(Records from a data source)
========
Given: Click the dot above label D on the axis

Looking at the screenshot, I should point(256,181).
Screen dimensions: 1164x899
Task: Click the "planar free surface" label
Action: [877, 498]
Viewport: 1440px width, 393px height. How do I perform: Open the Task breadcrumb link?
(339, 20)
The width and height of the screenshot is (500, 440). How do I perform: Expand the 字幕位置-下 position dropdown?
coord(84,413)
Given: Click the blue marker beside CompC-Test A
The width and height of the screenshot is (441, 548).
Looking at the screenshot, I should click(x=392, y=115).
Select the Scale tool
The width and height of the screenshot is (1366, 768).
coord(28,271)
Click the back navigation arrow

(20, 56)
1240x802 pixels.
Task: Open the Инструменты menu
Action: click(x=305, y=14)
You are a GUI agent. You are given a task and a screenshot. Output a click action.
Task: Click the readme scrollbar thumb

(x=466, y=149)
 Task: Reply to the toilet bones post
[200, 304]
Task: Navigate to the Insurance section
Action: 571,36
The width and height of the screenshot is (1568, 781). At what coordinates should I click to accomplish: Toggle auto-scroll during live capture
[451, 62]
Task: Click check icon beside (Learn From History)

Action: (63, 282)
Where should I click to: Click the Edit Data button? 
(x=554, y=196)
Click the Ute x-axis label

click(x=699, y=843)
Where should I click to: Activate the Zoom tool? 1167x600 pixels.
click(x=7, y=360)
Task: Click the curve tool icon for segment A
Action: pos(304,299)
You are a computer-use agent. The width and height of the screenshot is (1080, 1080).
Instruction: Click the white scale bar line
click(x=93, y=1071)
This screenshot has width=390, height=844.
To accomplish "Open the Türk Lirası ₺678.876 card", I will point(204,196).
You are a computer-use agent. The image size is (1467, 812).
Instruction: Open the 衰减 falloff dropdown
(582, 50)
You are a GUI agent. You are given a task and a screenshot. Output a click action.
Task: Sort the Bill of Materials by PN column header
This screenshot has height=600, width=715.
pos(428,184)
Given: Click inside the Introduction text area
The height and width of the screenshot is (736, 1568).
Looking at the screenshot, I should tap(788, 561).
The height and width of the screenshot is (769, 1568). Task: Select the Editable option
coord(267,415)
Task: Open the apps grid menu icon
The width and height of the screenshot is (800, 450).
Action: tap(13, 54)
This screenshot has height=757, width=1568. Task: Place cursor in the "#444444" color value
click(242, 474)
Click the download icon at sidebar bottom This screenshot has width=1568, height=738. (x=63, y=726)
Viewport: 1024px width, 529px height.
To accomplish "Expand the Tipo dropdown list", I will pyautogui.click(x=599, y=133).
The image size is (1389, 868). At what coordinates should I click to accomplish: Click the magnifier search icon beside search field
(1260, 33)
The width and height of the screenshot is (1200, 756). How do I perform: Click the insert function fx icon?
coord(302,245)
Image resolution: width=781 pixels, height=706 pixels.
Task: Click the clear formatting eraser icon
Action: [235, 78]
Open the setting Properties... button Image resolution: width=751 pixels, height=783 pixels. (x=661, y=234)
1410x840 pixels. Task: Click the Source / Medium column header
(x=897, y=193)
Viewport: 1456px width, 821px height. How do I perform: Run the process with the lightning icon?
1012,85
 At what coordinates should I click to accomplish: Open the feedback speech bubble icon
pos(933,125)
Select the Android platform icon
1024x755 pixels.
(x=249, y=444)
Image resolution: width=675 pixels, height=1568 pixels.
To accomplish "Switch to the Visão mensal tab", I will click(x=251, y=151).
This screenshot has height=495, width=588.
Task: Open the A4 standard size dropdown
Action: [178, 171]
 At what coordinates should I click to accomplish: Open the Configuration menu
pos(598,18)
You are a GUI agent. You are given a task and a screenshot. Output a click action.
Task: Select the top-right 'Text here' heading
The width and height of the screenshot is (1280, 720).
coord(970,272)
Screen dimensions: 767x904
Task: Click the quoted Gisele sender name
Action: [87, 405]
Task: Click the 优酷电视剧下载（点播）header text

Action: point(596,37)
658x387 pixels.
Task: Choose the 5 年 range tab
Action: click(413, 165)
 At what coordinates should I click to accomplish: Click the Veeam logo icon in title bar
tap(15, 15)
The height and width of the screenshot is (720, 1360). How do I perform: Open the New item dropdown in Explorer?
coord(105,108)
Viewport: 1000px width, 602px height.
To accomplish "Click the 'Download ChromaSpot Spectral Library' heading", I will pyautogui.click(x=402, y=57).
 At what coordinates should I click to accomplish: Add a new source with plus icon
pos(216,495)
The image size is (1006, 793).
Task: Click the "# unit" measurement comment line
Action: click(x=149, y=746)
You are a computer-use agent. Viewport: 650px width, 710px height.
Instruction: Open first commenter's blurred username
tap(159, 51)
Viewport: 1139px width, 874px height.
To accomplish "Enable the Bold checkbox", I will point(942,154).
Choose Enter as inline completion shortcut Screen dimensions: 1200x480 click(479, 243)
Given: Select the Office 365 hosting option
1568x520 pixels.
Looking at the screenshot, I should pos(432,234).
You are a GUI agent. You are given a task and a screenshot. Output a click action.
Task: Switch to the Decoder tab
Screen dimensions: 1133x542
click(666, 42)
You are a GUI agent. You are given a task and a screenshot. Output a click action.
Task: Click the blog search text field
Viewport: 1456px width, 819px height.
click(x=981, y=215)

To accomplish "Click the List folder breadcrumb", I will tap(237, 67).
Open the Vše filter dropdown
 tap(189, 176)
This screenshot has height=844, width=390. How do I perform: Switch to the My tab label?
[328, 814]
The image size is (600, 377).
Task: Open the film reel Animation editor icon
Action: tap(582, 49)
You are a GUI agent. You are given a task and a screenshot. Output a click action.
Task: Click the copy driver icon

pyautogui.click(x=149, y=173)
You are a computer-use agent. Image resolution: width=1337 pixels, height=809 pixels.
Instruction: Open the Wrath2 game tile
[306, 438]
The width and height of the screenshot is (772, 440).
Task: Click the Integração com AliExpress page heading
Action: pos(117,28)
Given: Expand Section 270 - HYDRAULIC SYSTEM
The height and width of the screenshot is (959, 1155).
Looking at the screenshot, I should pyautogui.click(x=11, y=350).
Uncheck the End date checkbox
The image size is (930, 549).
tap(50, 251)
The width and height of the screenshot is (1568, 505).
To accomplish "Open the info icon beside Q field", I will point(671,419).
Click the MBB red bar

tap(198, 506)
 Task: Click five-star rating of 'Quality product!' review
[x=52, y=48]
========
-- ABOUT THIS EXERCISE --
Search the records above for the string "computer". Copy every line that contains it.

-- SOLUTION TO THIS PROBLEM --
You are a computer-use agent. The width and height of the screenshot is (1080, 1080).
You are a computer-use agent. The image size is (1467, 812).
You are a computer-use agent. Viewport: 650px width, 710px height.
You are a computer-use agent. Image resolution: width=1337 pixels, height=809 pixels.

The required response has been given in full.